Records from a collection
===

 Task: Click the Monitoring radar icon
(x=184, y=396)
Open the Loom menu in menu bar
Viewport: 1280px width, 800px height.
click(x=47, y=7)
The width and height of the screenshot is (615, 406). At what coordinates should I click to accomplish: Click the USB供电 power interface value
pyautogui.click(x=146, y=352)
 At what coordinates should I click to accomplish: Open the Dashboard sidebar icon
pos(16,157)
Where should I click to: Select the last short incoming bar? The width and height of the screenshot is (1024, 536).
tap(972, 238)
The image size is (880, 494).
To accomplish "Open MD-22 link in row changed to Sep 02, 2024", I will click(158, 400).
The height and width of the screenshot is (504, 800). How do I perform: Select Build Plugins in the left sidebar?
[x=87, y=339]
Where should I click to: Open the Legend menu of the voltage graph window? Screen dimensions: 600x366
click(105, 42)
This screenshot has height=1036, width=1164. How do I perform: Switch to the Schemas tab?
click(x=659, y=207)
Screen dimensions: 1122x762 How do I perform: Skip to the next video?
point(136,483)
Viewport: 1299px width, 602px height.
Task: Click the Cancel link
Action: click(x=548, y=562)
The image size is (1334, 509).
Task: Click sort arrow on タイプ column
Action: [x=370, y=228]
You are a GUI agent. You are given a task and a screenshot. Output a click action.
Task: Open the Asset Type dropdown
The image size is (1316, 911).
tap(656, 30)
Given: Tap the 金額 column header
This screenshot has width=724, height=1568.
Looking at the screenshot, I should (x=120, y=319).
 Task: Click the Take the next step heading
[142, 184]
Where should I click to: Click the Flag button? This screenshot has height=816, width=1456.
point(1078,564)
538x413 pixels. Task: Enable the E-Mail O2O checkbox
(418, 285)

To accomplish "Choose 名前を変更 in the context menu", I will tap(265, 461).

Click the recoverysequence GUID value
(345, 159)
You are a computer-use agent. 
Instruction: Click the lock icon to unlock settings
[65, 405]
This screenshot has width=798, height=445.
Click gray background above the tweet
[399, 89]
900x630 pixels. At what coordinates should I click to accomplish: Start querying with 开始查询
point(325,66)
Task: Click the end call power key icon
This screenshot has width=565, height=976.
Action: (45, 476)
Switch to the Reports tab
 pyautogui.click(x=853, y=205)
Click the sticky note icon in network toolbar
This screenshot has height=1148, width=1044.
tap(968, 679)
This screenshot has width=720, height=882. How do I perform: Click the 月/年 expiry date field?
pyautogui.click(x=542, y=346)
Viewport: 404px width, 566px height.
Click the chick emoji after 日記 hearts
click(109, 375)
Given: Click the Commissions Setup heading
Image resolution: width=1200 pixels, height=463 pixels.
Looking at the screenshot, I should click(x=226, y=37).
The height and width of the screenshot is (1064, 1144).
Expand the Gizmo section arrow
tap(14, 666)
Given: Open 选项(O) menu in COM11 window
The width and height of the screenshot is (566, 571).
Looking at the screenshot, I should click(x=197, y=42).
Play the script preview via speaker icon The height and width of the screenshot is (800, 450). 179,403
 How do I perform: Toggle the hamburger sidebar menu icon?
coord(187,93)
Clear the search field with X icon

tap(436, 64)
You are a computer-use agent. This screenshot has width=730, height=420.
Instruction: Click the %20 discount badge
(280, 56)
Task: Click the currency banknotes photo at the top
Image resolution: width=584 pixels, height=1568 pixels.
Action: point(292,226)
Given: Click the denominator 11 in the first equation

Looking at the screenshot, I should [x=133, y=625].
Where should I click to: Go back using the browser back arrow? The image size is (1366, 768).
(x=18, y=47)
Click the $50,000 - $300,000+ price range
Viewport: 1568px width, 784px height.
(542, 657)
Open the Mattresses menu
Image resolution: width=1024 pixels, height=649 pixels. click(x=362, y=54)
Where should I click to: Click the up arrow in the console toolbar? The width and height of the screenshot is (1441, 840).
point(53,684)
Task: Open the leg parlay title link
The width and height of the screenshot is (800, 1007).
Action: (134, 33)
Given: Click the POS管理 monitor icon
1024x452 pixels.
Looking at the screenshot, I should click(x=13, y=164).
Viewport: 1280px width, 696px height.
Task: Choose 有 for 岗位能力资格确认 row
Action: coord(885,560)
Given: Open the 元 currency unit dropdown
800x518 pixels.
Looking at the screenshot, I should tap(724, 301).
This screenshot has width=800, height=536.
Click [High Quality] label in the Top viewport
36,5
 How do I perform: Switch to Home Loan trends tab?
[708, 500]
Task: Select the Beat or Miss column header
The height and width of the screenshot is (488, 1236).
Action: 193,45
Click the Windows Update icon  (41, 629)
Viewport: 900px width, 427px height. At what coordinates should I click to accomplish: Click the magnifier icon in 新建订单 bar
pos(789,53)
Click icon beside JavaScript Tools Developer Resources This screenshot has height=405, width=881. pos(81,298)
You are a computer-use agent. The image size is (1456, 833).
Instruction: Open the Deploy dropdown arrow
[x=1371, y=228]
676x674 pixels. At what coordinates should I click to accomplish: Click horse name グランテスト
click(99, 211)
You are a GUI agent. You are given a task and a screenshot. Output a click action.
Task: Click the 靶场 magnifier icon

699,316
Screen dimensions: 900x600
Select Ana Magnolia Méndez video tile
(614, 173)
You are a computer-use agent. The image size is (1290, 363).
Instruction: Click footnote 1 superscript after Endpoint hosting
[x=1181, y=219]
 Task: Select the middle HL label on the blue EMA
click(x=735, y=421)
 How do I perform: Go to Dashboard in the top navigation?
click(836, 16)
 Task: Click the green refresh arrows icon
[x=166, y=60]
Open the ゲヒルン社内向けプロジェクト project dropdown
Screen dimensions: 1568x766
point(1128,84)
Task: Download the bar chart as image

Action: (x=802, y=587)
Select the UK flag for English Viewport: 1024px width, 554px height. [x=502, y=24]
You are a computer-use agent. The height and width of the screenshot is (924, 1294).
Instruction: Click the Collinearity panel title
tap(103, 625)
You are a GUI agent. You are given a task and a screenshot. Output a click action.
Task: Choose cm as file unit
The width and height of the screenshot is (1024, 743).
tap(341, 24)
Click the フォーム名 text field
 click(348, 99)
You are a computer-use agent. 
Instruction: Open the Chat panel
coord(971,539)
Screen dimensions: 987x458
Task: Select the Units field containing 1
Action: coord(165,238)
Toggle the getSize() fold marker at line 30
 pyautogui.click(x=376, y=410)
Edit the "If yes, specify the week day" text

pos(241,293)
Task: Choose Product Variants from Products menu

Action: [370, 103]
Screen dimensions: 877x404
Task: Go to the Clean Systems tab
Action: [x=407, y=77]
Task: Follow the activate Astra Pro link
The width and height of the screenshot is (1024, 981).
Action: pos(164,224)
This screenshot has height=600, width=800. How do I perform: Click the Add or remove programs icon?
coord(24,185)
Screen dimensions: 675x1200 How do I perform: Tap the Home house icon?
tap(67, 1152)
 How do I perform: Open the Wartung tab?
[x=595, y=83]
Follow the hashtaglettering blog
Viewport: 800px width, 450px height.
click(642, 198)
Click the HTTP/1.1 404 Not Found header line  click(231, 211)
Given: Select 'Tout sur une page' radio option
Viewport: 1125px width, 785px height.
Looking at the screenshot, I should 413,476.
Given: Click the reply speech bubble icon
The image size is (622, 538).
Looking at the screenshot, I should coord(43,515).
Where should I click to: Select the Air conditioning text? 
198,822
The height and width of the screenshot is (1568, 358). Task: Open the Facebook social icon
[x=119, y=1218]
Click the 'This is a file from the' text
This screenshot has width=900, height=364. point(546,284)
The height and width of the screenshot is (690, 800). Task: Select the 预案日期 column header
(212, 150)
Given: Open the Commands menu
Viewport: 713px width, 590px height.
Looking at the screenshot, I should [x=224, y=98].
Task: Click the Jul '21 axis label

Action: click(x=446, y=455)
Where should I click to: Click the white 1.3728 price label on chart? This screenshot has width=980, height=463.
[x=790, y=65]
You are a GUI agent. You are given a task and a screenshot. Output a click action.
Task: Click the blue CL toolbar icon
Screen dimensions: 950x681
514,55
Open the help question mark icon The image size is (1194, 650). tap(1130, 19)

===

### Aim of the task:
An exact copy of the lines above, from the one containing "1024x452 pixels." down to the one containing "Given: Open the 元 currency unit dropdown" and including both, is the whole answer; retype it and nothing else.

### Finished task:
1024x452 pixels.
Looking at the screenshot, I should click(x=13, y=164).
Viewport: 1280px width, 696px height.
Task: Choose 有 for 岗位能力资格确认 row
Action: coord(885,560)
Given: Open the 元 currency unit dropdown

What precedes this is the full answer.